The use of the Shin Bet would likely be enormously controversial among Arab Israelis and civil liberties advocates alike.
A recent Channel 12 report cited a quoted as police officer as saying that the leaders of Arab organized crime groups were West Bank Palestinians who had collaborated with the Shin Bet. The anonymous officer accused the shadowy security agency of protecting the collaborators despite their criminal activity.
“The criminals who are currently leading serious crime in Arab society are mostly Shin Bet informants, and in this situation, the police’s hands are tied because those informants, who enjoy immunity, cannot be touched,” the senior officer reportedly said.
Former Shin Bet chief Ami Ayalon warned that deploying the Shin Bet to fight Arab organized crime within the Green Line could have devastating consequences.
“Back in the 1990s, when Jewish organized crime organizations were developing, we were also asked to step in, and we said, ‘We can’t do this, it would lead to a police state,’” Ayalon said in a phone call earlier this year.
Segalovitz acknowledged that even the Shin Bet, if deployed, would not be a cure-all: “Nothing is a magic bullet, not even the Shin Bet. This is a nation of laws, and you need evidence to convict criminals.”
Crisis of trust
Arab Israelis often feel caught between a rock and a hard place. On the one hand, many agree that they need the police to uproot organized crime from their cities and towns. But deep mistrust pervades the relationship between Arabs and law enforcement. Many say officers treat them more like security threats than citizens, and some see the police as part of the problem.
A generation of Arab Israelis recalls the so-called October 2000 events, in which 13 Arabs were shot and killed by police during violent protests at the dawn of the Second Intifada. Others recall more recent instances: 17-year-old Mohammad Kiwan, a young man from Umm al-Fahm allegedly shot dead by police under murky circumstances in May.
During the IDF’s recent Guardian of the Walls operation in Gaza, ethnic rioting swept Israel’s mixed cities, with Arabs and Jews viciously attacking one another.
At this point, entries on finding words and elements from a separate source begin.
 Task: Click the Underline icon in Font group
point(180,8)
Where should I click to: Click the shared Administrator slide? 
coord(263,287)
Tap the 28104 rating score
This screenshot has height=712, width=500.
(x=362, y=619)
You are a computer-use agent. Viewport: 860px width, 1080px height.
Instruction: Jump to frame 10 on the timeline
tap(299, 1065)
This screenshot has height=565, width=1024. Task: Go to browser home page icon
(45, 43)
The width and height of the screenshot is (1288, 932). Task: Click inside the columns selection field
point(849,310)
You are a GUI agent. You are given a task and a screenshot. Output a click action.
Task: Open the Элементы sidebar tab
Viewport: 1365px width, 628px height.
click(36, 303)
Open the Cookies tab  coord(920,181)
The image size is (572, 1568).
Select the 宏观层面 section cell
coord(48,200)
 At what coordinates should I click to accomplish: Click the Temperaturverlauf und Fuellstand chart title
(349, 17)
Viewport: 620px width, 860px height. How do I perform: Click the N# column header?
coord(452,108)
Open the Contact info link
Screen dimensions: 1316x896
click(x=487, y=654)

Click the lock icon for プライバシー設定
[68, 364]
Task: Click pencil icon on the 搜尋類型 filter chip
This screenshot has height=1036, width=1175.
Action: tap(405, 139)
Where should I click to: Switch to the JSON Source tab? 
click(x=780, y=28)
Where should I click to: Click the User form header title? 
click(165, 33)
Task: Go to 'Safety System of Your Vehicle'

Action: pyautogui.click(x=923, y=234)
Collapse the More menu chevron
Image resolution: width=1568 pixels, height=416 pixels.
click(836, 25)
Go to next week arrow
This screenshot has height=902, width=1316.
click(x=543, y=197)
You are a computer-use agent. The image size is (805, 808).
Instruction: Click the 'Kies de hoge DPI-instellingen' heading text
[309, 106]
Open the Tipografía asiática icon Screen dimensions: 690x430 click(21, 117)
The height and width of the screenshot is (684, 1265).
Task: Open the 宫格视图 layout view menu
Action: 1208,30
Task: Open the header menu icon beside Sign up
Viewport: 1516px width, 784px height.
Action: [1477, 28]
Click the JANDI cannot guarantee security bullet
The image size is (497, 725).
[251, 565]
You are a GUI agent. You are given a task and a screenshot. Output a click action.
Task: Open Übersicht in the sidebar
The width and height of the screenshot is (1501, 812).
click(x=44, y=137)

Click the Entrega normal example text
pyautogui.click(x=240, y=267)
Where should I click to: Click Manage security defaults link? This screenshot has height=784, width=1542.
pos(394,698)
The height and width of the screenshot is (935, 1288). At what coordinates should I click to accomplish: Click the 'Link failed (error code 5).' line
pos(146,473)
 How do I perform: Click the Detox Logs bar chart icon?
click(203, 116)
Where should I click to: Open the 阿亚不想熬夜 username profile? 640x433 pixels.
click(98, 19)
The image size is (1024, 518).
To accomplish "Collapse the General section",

In response, police embarked on a massive crackdown across the country, arresting over 2,000 Arab Israelis and a few dozen Jews suspected of involvement — only to release the vast majority without charges.
Law enforcement officials defended the operation as a necessary response to the violence that wracked Israel. Some Arabs viewed the campaign of arrests as an assault, and some charged that police had beaten them while they were in detention.
“The crisis of trust has deepened since the operation, especially in mixed [Jewish-Arab] cities. The mass arrests of hundreds, and even thousands — even in October 2000, we never saw anything like that,” said the Arab municipal official.
Segalovitz agreed that the last few months have been challenging. But he emphasized that he viewed cooperation with the local Arab leadership as key to success.
“It is simply intolerable that children and teenagers are terrified to leave their homes in Arab towns, and it’s not because of the police — it’s because of criminals. As soon as we realize we have a shared mission, I believe it will not be an issue,” Segalovitz said.